PÍLULAS PARA O SILÊNCIO (PARTE CCCXIX)
Clauder Arcanjo*

O tempo. O tempo me sobra demais ou me falta. Uma branca eternidade de horas atadas. Uma braçada de horas iguais e inúteis. Ou esta pausa indefinida de quem espera o beijo de um anjo. Ou a campainha de um telefone.
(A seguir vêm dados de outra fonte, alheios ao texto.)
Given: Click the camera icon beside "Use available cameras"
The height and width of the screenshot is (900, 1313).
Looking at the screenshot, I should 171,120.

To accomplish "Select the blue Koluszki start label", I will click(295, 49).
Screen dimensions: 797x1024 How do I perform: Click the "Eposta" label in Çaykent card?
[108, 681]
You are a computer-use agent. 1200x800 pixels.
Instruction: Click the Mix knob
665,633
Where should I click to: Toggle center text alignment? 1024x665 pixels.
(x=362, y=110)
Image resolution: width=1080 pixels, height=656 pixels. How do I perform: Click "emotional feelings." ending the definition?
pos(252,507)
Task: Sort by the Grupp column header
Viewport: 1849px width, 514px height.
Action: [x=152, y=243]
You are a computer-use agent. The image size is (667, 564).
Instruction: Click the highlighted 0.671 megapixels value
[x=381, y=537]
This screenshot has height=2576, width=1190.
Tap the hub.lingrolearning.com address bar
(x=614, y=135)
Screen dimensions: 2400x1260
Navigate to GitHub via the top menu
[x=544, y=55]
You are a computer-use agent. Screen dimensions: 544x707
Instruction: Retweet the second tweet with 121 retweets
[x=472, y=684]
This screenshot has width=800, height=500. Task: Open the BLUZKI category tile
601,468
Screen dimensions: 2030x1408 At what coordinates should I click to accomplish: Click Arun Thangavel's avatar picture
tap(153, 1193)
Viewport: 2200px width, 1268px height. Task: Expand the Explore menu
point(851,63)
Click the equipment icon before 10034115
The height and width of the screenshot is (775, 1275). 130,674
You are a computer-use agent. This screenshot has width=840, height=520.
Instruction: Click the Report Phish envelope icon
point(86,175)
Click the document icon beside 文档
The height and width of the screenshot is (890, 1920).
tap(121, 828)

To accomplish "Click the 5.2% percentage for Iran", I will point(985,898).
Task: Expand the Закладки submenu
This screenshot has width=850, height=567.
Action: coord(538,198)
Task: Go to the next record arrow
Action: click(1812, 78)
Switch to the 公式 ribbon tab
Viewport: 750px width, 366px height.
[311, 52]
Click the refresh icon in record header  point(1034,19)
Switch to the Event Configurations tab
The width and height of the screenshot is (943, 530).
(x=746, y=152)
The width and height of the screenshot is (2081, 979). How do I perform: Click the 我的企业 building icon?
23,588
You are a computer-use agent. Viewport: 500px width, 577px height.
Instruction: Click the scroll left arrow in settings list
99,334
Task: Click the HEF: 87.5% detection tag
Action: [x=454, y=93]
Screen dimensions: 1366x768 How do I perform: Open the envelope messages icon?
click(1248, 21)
Acácio se desarmou. Ele sempre capitula diante de um poema ou de uma prosa poética. Antevi a sua rendição pela comissura dos lábios, num quê de trêmula emoção, e na lágrima contida pelos grandes cílios negros. Deixei o silêncio se interpor entre nós e abri a janela. Lá fora um bem-te-vi cantava no galho de um benjamim. Tal cena me emocionou, pois tive a vívida impressão de que já a vivemos antes. Voltei-me em direção a Acácio e percebi a companhia de Nabuco aos seus pés. Num miado dorido, expressando-lhe uma solidariedade inesperada: — Shifzz… miau, miauuuu! — Não tive tal intenção, amigo bichano — defendi-me. Nabuco arrepiou seu longo rabo, demonstrando que cerrava fileiras junto a Acácio. Calamo-nos, esperando que a noite caísse. Em seguida, fomos para a calçada e deixamos o luar, com sua beleza tristonha, ser o pacificador daquelas nossas pífias querelas. — Sabe, Companheiro Acácio, nunca tive arroubos de arcanjo — rendi-me. Junto a nós, Nabuco miou satisfeito. Melhor diria: satisfeitíssimo. *Clauder Arcanjo é escritor e editor, membro da Academia Norte-rio-grandense de Letras.